The Cyber Operations Capstone Project is a culminating experience where students synthesize, apply, and critically evaluate cybersecurity concepts in a real-world context. Throughout the graduate program, students identify, formulate, and develop their capstone projects, producing a comprehensive, scholarly, and professional-level research project that reflects their advanced knowledge and technical expertise. This capstone follows a phased approach, where students solidify their project scope and research methodology in the initial phase and design, develop, and implement their solutions in the final phase. The project emphasizes evidence-based decision-making, integration of industry best practices, and rigorous academic research to address complex cybersecurity challenges.
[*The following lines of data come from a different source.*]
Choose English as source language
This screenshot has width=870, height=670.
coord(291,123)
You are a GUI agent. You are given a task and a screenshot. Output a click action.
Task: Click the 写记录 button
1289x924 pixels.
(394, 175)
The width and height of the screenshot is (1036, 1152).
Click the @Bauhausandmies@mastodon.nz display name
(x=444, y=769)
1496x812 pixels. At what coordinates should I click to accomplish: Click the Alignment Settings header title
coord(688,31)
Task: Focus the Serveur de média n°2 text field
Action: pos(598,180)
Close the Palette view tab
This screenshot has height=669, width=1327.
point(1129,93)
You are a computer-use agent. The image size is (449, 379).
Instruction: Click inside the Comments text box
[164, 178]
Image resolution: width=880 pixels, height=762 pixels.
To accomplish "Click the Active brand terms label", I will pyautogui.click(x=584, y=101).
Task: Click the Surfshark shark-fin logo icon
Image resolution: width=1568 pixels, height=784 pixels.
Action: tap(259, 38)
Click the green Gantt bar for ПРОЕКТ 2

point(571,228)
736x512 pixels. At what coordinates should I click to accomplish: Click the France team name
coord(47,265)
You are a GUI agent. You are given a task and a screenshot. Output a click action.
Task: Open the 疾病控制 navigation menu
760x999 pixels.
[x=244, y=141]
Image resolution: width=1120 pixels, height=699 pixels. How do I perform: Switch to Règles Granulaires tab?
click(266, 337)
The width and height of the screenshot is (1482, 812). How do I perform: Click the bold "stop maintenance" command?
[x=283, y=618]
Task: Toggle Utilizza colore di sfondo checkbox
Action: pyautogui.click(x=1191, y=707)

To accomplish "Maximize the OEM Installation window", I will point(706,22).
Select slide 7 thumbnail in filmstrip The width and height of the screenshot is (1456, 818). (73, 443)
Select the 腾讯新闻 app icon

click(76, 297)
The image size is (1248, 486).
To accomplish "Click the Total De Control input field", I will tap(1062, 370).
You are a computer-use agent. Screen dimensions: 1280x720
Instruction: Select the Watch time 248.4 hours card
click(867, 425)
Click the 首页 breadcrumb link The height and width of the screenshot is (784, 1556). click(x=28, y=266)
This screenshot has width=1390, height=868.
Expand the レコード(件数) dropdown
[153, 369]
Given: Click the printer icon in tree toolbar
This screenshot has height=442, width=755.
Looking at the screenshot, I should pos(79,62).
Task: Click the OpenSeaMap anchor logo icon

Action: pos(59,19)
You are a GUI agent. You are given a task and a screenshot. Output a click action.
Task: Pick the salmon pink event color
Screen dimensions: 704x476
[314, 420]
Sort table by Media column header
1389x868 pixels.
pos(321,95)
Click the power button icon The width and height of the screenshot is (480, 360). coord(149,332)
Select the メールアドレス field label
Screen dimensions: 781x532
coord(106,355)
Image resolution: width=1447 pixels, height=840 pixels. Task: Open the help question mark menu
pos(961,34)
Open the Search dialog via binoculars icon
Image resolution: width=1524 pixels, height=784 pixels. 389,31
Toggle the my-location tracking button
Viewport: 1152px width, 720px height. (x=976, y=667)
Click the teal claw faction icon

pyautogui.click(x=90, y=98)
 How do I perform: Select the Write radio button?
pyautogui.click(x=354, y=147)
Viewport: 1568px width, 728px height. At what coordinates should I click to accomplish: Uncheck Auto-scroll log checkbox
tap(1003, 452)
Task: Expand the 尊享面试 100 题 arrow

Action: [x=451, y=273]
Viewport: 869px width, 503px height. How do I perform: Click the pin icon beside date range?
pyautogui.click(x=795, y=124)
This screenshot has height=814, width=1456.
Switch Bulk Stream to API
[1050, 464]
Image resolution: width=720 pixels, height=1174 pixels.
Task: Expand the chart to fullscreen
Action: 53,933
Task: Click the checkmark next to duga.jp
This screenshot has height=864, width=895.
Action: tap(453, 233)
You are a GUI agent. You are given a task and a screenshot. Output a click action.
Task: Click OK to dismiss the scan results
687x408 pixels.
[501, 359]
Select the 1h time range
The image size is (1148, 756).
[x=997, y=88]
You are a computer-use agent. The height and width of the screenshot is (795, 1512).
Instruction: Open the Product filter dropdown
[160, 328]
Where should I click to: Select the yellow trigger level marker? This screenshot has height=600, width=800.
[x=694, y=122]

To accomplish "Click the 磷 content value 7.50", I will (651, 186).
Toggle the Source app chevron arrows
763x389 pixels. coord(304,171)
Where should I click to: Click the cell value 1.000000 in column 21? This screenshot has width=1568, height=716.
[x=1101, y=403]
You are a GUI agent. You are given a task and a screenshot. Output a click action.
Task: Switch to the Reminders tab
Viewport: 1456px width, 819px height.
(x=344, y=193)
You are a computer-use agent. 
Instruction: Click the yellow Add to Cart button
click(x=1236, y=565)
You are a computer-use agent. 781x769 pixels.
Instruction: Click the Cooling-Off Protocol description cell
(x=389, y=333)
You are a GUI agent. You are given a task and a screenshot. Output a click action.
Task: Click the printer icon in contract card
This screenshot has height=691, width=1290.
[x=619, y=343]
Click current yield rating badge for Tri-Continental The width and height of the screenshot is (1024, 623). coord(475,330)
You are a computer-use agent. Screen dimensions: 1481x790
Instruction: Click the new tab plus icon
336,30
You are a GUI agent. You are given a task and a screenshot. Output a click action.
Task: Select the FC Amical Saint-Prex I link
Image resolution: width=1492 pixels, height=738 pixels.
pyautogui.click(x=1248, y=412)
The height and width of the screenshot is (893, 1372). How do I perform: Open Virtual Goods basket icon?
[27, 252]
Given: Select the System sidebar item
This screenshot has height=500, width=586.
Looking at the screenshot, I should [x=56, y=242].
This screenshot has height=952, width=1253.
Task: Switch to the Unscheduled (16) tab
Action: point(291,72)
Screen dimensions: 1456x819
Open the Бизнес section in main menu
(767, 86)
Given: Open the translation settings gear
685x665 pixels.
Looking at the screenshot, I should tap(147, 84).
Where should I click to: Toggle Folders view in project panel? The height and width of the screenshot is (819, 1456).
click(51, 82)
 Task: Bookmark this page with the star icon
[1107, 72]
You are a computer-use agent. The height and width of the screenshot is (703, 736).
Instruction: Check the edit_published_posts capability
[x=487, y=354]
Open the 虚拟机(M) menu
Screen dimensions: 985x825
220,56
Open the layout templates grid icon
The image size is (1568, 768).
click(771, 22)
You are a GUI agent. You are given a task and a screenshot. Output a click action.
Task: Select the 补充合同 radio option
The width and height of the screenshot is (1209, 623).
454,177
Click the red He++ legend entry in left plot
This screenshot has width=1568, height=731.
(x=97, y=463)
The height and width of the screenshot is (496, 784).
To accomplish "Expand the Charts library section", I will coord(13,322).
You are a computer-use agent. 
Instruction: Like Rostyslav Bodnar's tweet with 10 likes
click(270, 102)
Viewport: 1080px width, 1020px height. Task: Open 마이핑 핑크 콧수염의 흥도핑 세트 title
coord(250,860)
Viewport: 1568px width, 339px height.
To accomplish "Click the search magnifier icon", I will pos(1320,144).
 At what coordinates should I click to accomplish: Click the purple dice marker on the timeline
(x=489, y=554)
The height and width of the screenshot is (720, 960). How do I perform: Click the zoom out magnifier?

Students will critically analyze and synthesize relevant scholarly and professional literature, ensuring their work contributes meaningfully to the field of cyber operations. The capstone experience culminates in…

Full course description for Cyber Operations Capstone Project

+ General Guidelines
Transfer Courses

The evaluation of transfer coursework equivalency is conducted by the Computer Science and Cybersecurity (CSC) Department. This process is initiated at the time of admission, with any resulting determinations reflected in the student’s DARS (Degree Audit Reporting System) report. When transferring coursework, students should be aware that many institutions—universities, community colleges, and technical colleges—offer courses that may be considered equivalent to our Pre-Major requirements. In certain cases, a lower-division course from another institution may be deemed equivalent to one of our upper-division courses, or vice versa. However, for the purpose of satisfying upper-division major electives or university graduation requirements, the classification of the course at the originating institution (i.e., whether it is designated as lower or upper division) is the determining factor.

Prerequisites

Students are responsible for understanding and meeting all prerequisite requirements for the courses in which they enroll. Enrollment in a course is contingent upon successful completion of all prerequisites with a minimum grade of C-. Students who do not meet these requirements will be administratively dropped from the course. While the registration system enforces prerequisites for many courses, discrepancies can occasionally occur. If your DARS report indicates that you have met the prerequisites, but you are unable to register due to a system error, please contact your academic advisor for assistance.

Part-time Enrollment

Part-time enrollment in the program is permitted; however, students should be aware of several important considerations. All students—regardless of part-time or full-time status—must complete the first semester (9 credits) in its entirety to satisfy the prerequisite requirements for subsequent courses. Because courses are offered only once during each cohort cycle, postponing or skipping a course may delay a student’s academic progress. Any missed courses cannot be retaken until they are offered in the next cohort cycle, which may significantly extend the overall duration of the program. Students considering part-time study are encouraged to consult with the Graduate Program Director to carefully plan their course progression.

Exit Strategy

If a student chooses to exit the combined program and pursue only the undergraduate component of the dual degree, any completed graduate coursework will be applied toward the Bachelor of Science in Cybersecurity requirements. The student will then be responsible for completing any remaining undergraduate degree requirements in cybersecurity. However, should the student later decide to reapply to the graduate program, previously completed graduate courses may not be eligible for credit toward the Master of Science in Cyber Operations. To ensure a smooth transition and make informed decisions, students are strongly encouraged to consult with the program advisor to determine the most appropriate exit strategy.